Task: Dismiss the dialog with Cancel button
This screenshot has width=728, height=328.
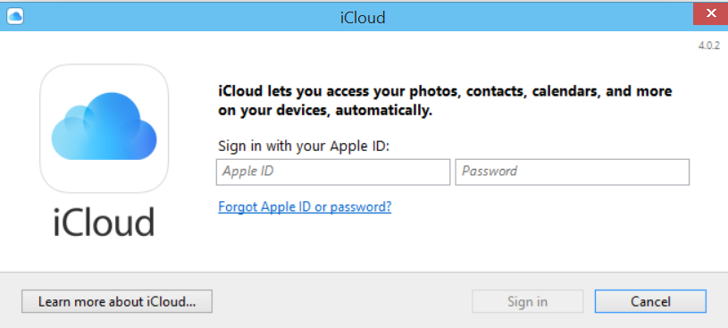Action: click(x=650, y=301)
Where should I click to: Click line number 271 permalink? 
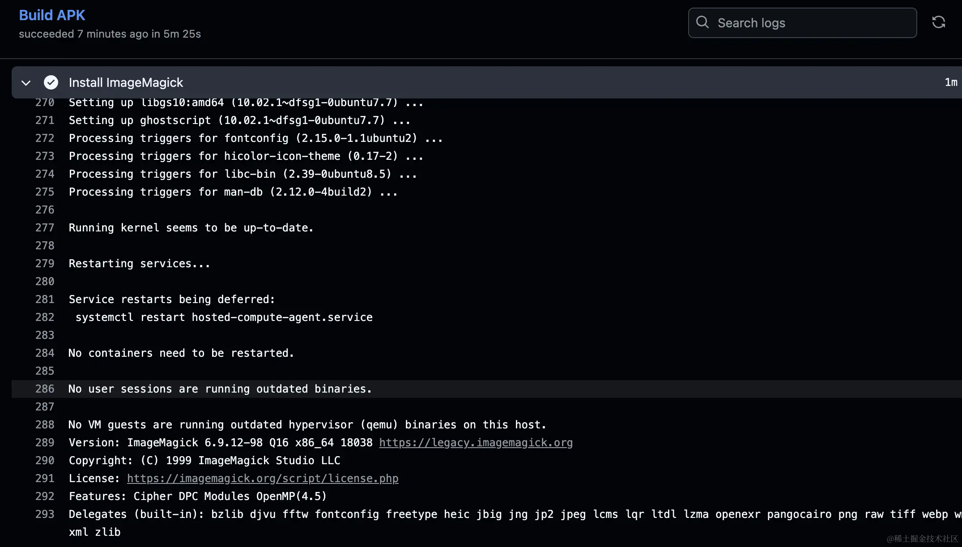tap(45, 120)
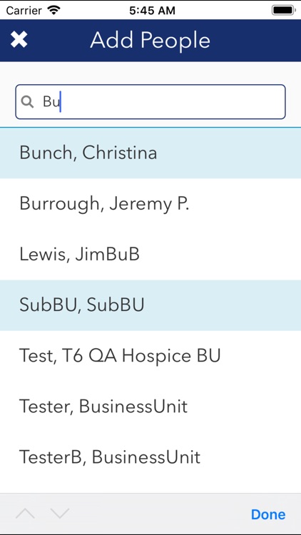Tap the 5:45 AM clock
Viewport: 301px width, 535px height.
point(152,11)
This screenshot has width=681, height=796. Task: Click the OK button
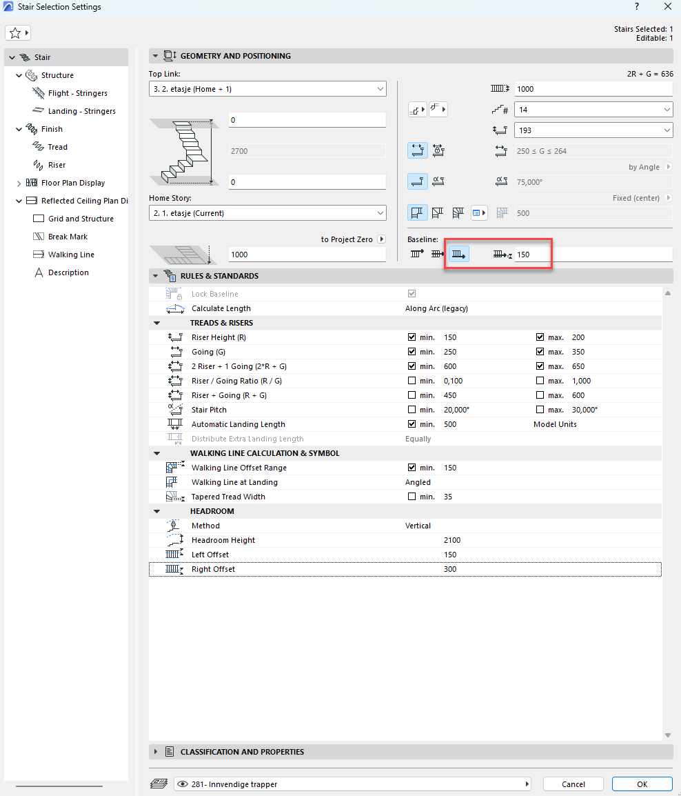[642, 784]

= = = = =

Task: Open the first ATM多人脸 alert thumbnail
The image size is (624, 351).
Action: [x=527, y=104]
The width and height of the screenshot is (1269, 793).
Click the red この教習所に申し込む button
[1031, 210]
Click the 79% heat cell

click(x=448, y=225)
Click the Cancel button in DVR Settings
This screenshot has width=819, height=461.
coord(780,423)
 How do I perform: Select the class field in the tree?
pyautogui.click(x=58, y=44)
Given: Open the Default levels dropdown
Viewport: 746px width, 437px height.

= = = = =

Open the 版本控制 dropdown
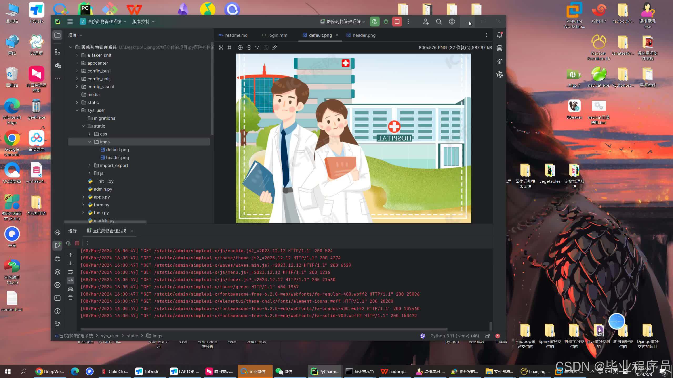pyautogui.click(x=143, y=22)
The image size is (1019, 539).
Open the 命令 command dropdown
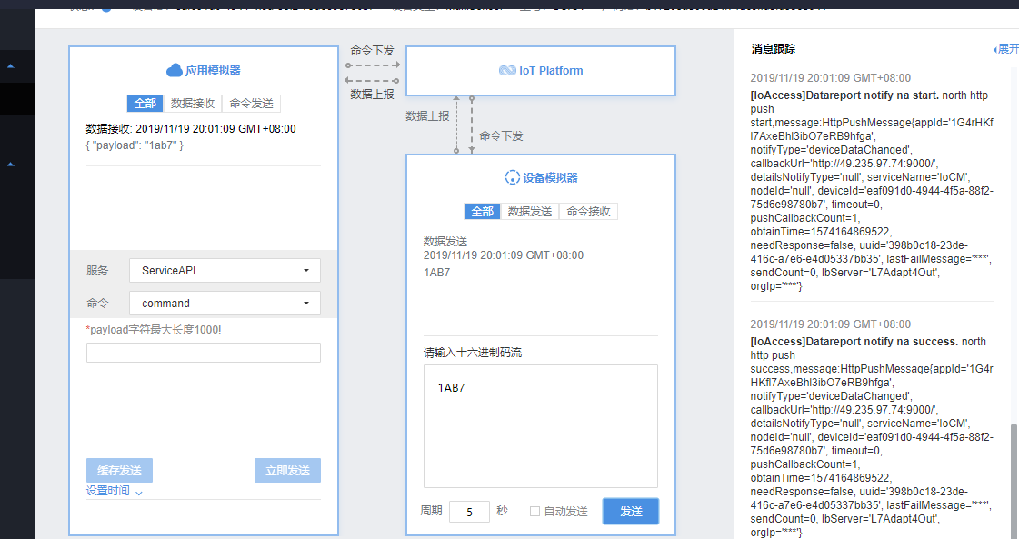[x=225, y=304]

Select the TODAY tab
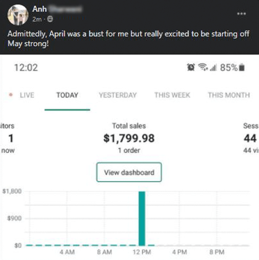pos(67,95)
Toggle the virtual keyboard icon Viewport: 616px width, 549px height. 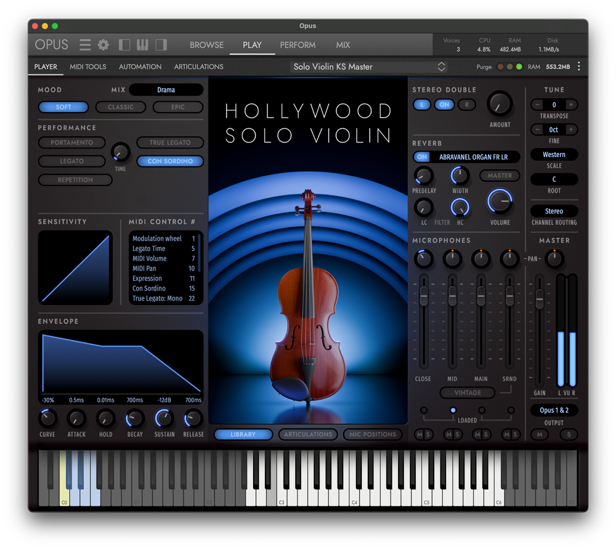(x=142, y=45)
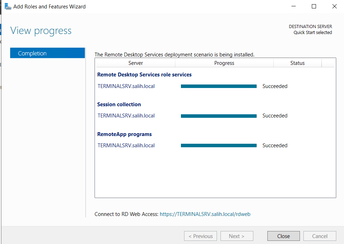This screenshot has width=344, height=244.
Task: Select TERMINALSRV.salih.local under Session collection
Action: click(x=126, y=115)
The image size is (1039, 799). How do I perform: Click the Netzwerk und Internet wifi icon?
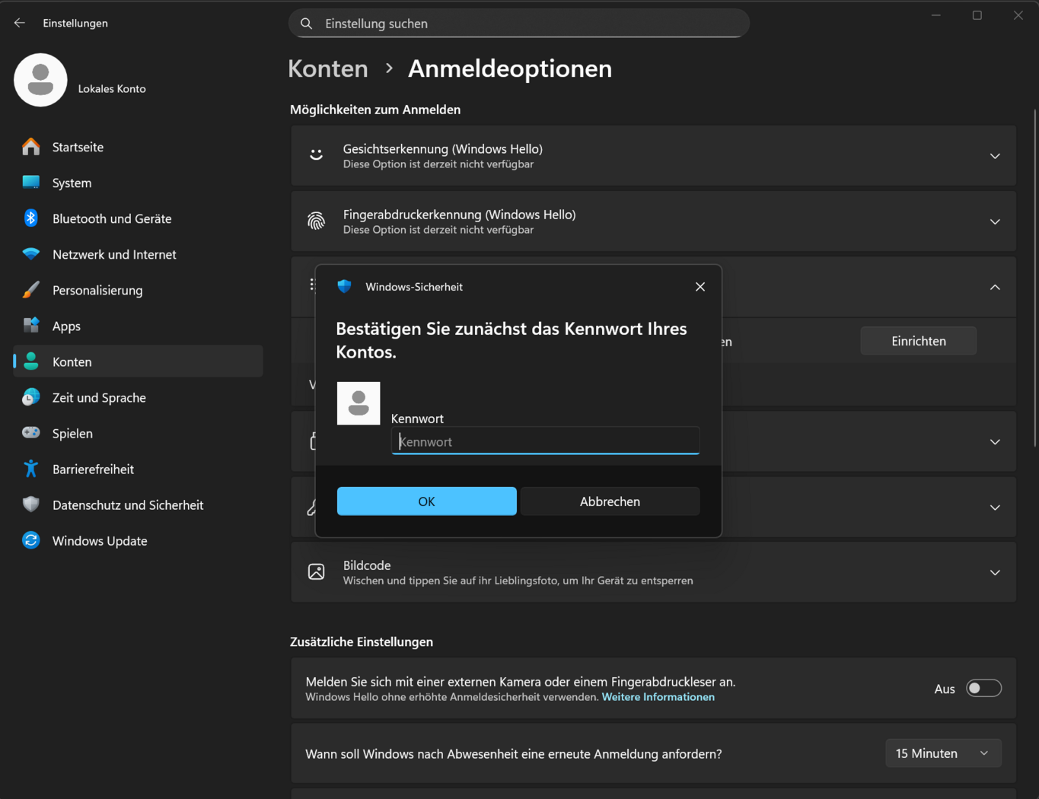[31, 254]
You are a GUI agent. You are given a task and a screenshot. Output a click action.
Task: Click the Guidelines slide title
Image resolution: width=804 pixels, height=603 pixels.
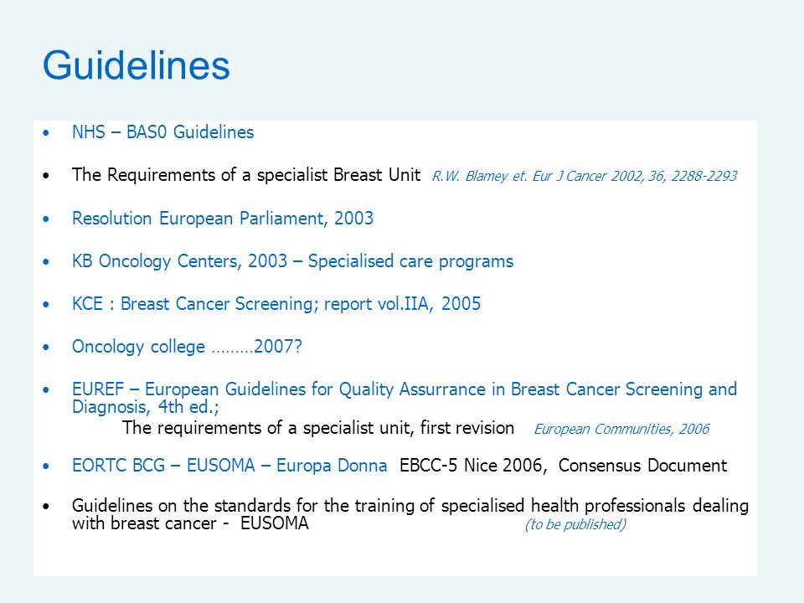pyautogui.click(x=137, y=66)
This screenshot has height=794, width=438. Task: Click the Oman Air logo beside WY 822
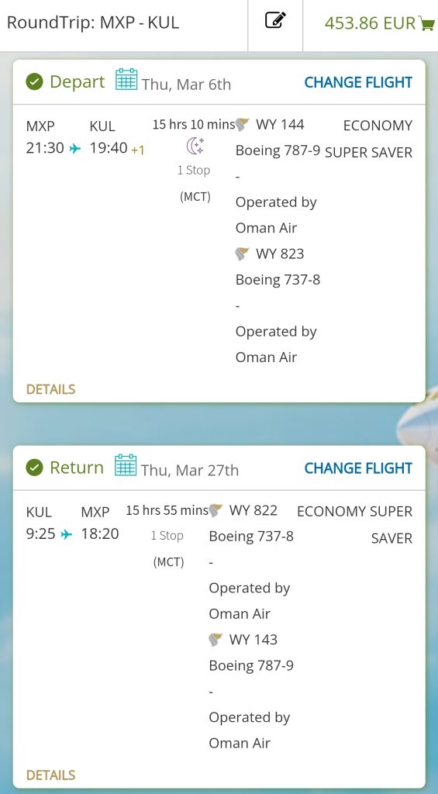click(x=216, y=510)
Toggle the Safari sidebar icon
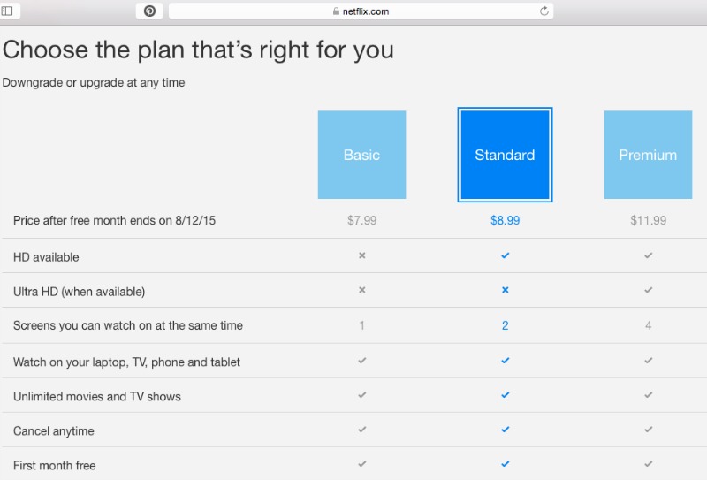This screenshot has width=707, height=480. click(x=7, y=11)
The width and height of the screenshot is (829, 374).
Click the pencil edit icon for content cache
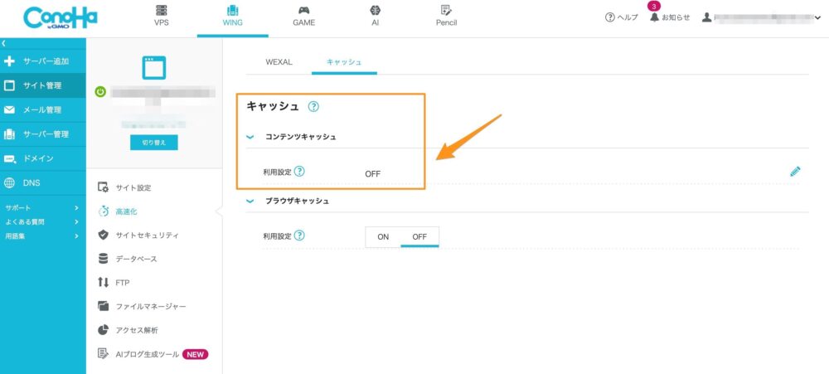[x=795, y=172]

= = = = =

§ **Written problem**:
How many lines in the entries above contain the string "Cancel"? Case matters; reply with the number alone.

§ **Task answer**:
2